SocietyDecember 19, 2020

Life’s too short for burning bridges, and other meditations on regret

Nadine’s son leaves Hato Pāora College for the final time
Nadine’s son leaves Hato Pāora College for the final time

For many whānau, Christmas can be a difficult time of the year, accentuating the absence of those who have passed away. Nadine Anne Hura reflects on love, loss and regret on this first Christmas without her brother.

Jimmy Barnes says that life’s too short for burning bridges, but what I want to know is whether life will be long enough to rebuild them?

Last month I watched my son walk across the stage to graduate high school. Such a short distance to travel such a long, long way.

He dropped out in his second year, leaving the dorm and the boys behind. He came home and enrolled in the local mainstream school believing he could fix things that weren’t his to fix. In his graduation speech, he spoke about the struggle to focus on school when his mind was constantly on home. He said it felt as though his world was splitting at the seams.

When he made the decision to go back to Hato Pāora for his final year, he was trying to reclaim something he thought he’d lost. Speaking to the packed auditorium, he said he’d been asked many times if he regretted leaving, but he said he couldn’t dwell on pathways not taken because the past can’t be changed, only accepted. I knew what he meant, but regret is a song and I do so love to dance.
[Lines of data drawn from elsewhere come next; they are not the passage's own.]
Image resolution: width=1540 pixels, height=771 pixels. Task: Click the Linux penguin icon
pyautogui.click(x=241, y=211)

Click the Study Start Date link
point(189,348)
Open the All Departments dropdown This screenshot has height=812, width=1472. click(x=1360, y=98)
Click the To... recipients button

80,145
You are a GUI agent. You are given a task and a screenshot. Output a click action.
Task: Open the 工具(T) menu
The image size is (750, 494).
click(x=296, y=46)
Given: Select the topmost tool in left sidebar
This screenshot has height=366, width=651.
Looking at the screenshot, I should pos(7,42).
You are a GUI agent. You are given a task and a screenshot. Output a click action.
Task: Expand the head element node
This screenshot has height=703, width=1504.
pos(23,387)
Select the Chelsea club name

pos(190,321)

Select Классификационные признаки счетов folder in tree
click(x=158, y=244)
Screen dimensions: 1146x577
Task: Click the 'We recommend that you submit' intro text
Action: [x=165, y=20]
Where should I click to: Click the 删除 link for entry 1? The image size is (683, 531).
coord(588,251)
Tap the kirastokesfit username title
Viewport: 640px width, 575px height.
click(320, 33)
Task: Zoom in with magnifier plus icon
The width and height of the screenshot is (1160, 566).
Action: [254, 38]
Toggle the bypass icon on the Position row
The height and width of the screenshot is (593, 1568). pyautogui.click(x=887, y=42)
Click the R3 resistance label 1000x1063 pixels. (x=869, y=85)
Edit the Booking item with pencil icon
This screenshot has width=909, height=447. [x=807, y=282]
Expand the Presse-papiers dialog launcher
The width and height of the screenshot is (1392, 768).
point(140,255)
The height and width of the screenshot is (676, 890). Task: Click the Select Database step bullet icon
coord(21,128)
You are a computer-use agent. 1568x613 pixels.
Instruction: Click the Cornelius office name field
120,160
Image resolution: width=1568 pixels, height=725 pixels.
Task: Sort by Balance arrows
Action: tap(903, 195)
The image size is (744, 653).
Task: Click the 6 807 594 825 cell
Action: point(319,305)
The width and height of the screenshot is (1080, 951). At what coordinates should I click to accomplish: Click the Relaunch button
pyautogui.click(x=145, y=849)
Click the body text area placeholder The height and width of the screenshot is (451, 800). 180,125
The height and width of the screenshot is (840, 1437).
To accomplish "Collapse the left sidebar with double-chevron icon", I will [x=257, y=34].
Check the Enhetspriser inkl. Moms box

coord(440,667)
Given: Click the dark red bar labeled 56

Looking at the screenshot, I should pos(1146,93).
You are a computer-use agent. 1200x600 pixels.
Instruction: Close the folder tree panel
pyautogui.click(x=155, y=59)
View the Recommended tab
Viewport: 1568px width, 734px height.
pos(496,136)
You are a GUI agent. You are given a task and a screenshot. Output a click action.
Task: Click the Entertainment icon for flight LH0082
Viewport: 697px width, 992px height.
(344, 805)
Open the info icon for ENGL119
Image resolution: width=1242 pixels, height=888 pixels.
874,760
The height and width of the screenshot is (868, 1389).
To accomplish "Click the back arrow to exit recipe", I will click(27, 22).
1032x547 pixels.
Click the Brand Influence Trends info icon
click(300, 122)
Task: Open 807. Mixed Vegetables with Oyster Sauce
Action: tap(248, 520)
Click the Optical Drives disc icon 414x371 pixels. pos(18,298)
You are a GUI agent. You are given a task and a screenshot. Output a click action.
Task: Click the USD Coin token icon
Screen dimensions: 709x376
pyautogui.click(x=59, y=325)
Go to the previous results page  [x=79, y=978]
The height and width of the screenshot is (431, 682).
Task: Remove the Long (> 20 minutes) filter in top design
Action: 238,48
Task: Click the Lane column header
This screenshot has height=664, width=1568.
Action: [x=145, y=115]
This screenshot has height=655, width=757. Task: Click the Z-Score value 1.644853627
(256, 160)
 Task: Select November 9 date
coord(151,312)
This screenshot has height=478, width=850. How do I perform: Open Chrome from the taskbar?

My niece and namesake said that the reason she left the country two years ago was because she couldn’t see a way to repair all the things that were broken, and I don’t blame her because I’ve been there and done that, choosing flight over fight, even though I know we were both thinking the same thing: was there really nothing we could have done?

Regret isn’t a dance. Some days it’s a treadmill. All this punishment to go nowhere. Her dad, my brother, still not laid to rest – literally or figuratively. It’s too late to turn back time, and yet. 

And yet.

My mother always said that if she had her time again, she’d do it all differently, by which she meant she wouldn’t have married my father at the age of 16. I get it, I do, but it’s hard to dissociate your own existence from the wistful look that suggests you might be the reason your parents had less choices, less chances, less energy, less education, less, less, less.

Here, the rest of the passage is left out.